Unmittelbar nach der Analyse initiierte das Einsatzkommando unter der Leitung von Kara Vexis-47 die Protokolle zur Eindämmung der Anomalie. Der Bereich um den Monolithium-Kristall wurde hermetisch abgeriegelt, sämtliche nicht autorisierten Systeme wurden deaktiviert, und eine Quarantänezondeneinheit wurde eingesetzt, um eine weitere Ausbreitung zu verhindern. Die Energieversorgung des Sektors 7G-4 wurde auf Notstrom umgestellt, um die Stabilität des Schiffes zu garantieren, während das technische Team die Quantenspule für eine kontrollierte Abschaltung vorbereitete. Kara Vexis-47 koordinierte die Sicherheitsmaßnahmen und überwachte persönlich den Fortschritt der Deaktivierung. Um eine Kettenreaktion zu vermeiden, wurde der Einsatz mit äußerster Vorsicht durchgeführt, wobei die Kommandokette streng eingehalten wurde und Entscheidungen nur nach Rücksprache mit dem Oberkommando getroffen wurden. Die Elektrostatischen Felder um den Kristall wurden mit Vorspannungen unterdrückt, um eine Entladung zu verhindern. Nach zwei Stunden intensiver Arbeit gelang es, die Quantenspule abzuschalten, was zu einer schrittweisen Stabilisierung der Raumzeitverzerrung führte. Die provisorischen Schutzschilde hielten stand, obwohl sie an der Belastungsgrenze operierten.

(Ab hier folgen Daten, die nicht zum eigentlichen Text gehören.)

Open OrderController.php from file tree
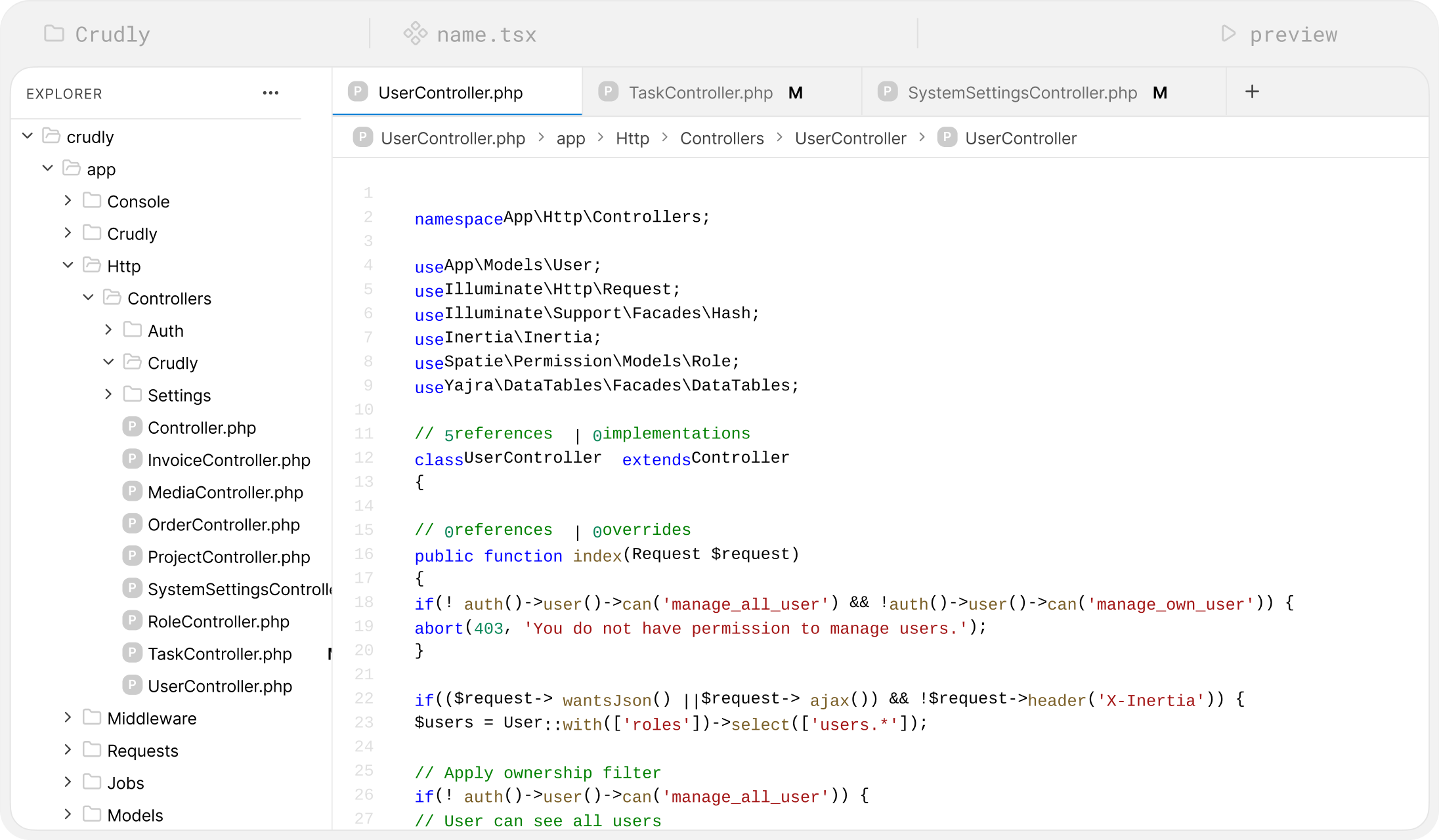point(223,524)
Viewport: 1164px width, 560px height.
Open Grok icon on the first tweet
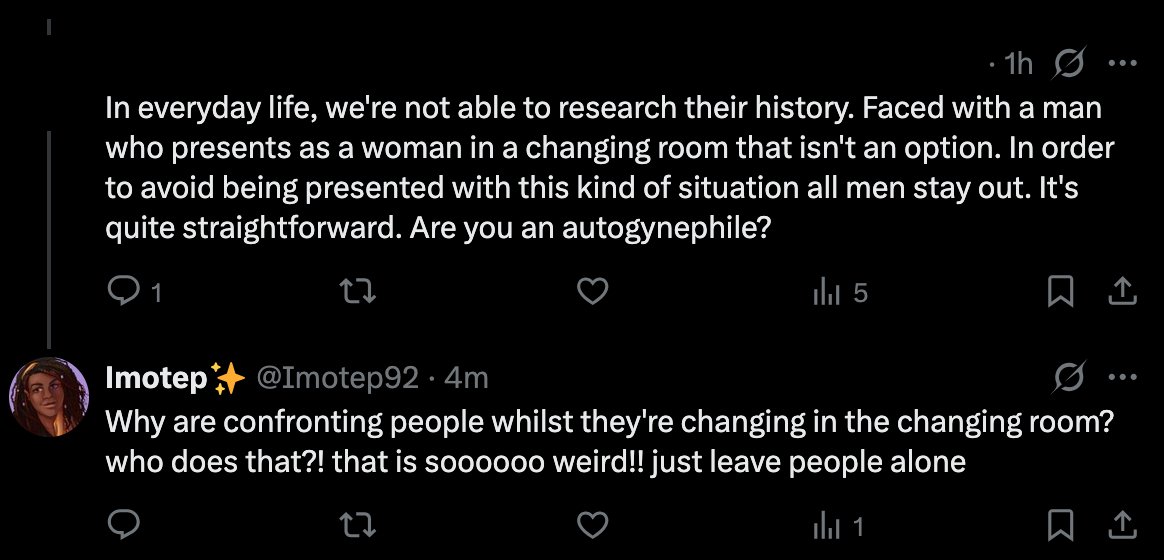pyautogui.click(x=1071, y=64)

Abschließend kann festgestellt werden, dass die bedrohliche Quantensplitter-Anomalie erfolgreich eingedämmt und die Monolithium-Kristalle neutralisiert wurden. Kara Vexis-47 unterzog sich einer detaillierten Nachbesprechung und protokollierte sämtliche Ereignisse mit höchster Präzision. Die Analyse der Kristallproben wurde zur weiteren Forschung in das Hochsicherheitslabor verlegt, um zukünftige Vorfälle dieser Art zu verhindern. Die gesammelten Daten werden an die Flottenleitung weitergeleitet und in die Datenbanken für Anomaliebekämpfung integriert. Der Einsatz gilt als exemplarisch für die rigorose Anwendung militärischer Protokolle im Umgang mit bisher unbekannten quantenmechanischen Gefahren. Weitere Untersuchungen zur präventiven Stabilisierung von Quantenspulen werden dringend empfohlen. Der Vorfall wird unter der Klassifikation QN-47 als Referenzfall archiviert. Protokoll abgeschlossen.